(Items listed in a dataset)
▼
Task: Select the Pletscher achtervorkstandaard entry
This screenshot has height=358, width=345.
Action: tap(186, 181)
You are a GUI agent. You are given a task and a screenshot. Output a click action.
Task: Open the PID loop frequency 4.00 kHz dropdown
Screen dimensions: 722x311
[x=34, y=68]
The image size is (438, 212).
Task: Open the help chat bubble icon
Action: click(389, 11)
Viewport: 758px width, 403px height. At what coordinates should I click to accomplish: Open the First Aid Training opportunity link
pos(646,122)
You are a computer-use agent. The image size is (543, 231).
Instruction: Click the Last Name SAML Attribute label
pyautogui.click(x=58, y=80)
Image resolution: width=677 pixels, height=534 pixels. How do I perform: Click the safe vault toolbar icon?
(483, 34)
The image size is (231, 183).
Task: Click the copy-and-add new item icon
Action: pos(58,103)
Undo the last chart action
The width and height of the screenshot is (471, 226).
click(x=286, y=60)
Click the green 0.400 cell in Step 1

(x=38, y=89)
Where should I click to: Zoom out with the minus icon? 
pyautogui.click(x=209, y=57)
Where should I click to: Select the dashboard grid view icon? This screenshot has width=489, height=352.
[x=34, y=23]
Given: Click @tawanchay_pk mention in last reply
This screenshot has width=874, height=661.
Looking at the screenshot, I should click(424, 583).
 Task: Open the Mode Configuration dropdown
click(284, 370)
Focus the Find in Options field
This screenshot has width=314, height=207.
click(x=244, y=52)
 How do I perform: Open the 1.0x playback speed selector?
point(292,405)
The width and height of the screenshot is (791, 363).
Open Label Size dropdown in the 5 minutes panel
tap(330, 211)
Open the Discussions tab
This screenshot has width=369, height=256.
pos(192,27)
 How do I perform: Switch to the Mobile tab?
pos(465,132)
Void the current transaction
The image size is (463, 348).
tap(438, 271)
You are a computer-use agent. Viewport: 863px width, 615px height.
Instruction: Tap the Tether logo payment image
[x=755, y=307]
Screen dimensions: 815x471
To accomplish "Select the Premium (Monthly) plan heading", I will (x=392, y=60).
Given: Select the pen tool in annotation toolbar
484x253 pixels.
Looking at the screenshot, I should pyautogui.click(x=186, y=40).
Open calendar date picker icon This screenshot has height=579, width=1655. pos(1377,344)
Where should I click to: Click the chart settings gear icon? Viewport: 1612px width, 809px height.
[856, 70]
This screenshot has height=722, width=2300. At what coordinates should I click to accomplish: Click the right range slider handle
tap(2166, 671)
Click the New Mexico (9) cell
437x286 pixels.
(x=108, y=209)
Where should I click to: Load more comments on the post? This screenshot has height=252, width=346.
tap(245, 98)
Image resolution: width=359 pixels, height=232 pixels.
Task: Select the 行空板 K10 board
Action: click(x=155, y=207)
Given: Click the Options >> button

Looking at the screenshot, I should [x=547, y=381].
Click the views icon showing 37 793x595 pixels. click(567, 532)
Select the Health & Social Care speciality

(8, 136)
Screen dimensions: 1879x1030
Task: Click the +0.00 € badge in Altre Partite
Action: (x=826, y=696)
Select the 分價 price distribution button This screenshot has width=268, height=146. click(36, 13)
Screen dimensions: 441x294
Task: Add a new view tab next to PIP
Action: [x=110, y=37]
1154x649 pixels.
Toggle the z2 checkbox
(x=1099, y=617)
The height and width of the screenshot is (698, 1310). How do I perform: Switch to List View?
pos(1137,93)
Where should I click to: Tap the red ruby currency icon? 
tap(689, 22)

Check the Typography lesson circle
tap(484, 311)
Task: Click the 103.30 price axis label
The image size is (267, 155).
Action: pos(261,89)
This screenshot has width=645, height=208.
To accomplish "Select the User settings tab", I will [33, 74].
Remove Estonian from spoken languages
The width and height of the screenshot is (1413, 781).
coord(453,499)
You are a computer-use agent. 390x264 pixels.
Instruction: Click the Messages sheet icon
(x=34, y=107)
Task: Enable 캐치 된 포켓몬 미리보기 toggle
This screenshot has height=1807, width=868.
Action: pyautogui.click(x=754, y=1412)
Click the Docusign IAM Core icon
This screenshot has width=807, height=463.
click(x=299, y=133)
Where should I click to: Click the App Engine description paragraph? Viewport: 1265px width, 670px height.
▲
Instructions to follow: Each entry above needs to be duplicated verbatim.

Reply to the task:
Task: Select the Pletscher achtervorkstandaard entry
This screenshot has height=358, width=345.
Action: tap(186, 181)
You are a GUI agent. You are given a task and a screenshot. Output a click action.
Task: Open the PID loop frequency 4.00 kHz dropdown
Screen dimensions: 722x311
[x=34, y=68]
The image size is (438, 212).
Task: Open the help chat bubble icon
Action: click(389, 11)
Viewport: 758px width, 403px height. At what coordinates should I click to accomplish: Open the First Aid Training opportunity link
pos(646,122)
You are a computer-use agent. The image size is (543, 231).
Instruction: Click the Last Name SAML Attribute label
pyautogui.click(x=58, y=80)
Image resolution: width=677 pixels, height=534 pixels. How do I perform: Click the safe vault toolbar icon?
(483, 34)
The image size is (231, 183).
Task: Click the copy-and-add new item icon
Action: pos(58,103)
Undo the last chart action
The width and height of the screenshot is (471, 226).
click(x=286, y=60)
Click the green 0.400 cell in Step 1

(x=38, y=89)
Where should I click to: Zoom out with the minus icon? 
pyautogui.click(x=209, y=57)
Where should I click to: Select the dashboard grid view icon? This screenshot has width=489, height=352.
[x=34, y=23]
Given: Click @tawanchay_pk mention in last reply
This screenshot has width=874, height=661.
Looking at the screenshot, I should click(424, 583).
 Task: Open the Mode Configuration dropdown
click(284, 370)
Focus the Find in Options field
This screenshot has width=314, height=207.
click(x=244, y=52)
 How do I perform: Open the 1.0x playback speed selector?
point(292,405)
The width and height of the screenshot is (791, 363).
Open Label Size dropdown in the 5 minutes panel
tap(330, 211)
Open the Discussions tab
This screenshot has width=369, height=256.
pos(192,27)
 How do I perform: Switch to the Mobile tab?
pos(465,132)
Void the current transaction
The image size is (463, 348).
tap(438, 271)
You are a computer-use agent. Viewport: 863px width, 615px height.
Instruction: Tap the Tether logo payment image
[x=755, y=307]
Screen dimensions: 815x471
To accomplish "Select the Premium (Monthly) plan heading", I will (x=392, y=60).
Given: Select the pen tool in annotation toolbar
484x253 pixels.
Looking at the screenshot, I should pyautogui.click(x=186, y=40).
Open calendar date picker icon This screenshot has height=579, width=1655. pos(1377,344)
Where should I click to: Click the chart settings gear icon? Viewport: 1612px width, 809px height.
[856, 70]
This screenshot has height=722, width=2300. At what coordinates should I click to accomplish: Click the right range slider handle
tap(2166, 671)
Click the New Mexico (9) cell
437x286 pixels.
(x=108, y=209)
Where should I click to: Load more comments on the post? This screenshot has height=252, width=346.
tap(245, 98)
Image resolution: width=359 pixels, height=232 pixels.
Task: Select the 行空板 K10 board
Action: click(x=155, y=207)
Given: Click the Options >> button

Looking at the screenshot, I should [x=547, y=381].
Click the views icon showing 37 793x595 pixels. click(567, 532)
Select the Health & Social Care speciality

(8, 136)
Screen dimensions: 1879x1030
Task: Click the +0.00 € badge in Altre Partite
Action: (x=826, y=696)
Select the 分價 price distribution button This screenshot has width=268, height=146. click(36, 13)
Screen dimensions: 441x294
Task: Add a new view tab next to PIP
Action: [x=110, y=37]
1154x649 pixels.
Toggle the z2 checkbox
(x=1099, y=617)
The height and width of the screenshot is (698, 1310). How do I perform: Switch to List View?
pos(1137,93)
Where should I click to: Tap the red ruby currency icon? 
tap(689, 22)

Check the Typography lesson circle
tap(484, 311)
Task: Click the 103.30 price axis label
The image size is (267, 155).
Action: pos(261,89)
This screenshot has width=645, height=208.
To accomplish "Select the User settings tab", I will [33, 74].
Remove Estonian from spoken languages
The width and height of the screenshot is (1413, 781).
coord(453,499)
You are a computer-use agent. 390x264 pixels.
Instruction: Click the Messages sheet icon
(x=34, y=107)
Task: Enable 캐치 된 포켓몬 미리보기 toggle
This screenshot has height=1807, width=868.
Action: pyautogui.click(x=754, y=1412)
Click the Docusign IAM Core icon
This screenshot has width=807, height=463.
click(x=299, y=133)
Where should I click to: Click the App Engine description paragraph? Viewport: 1265px width, 670px height.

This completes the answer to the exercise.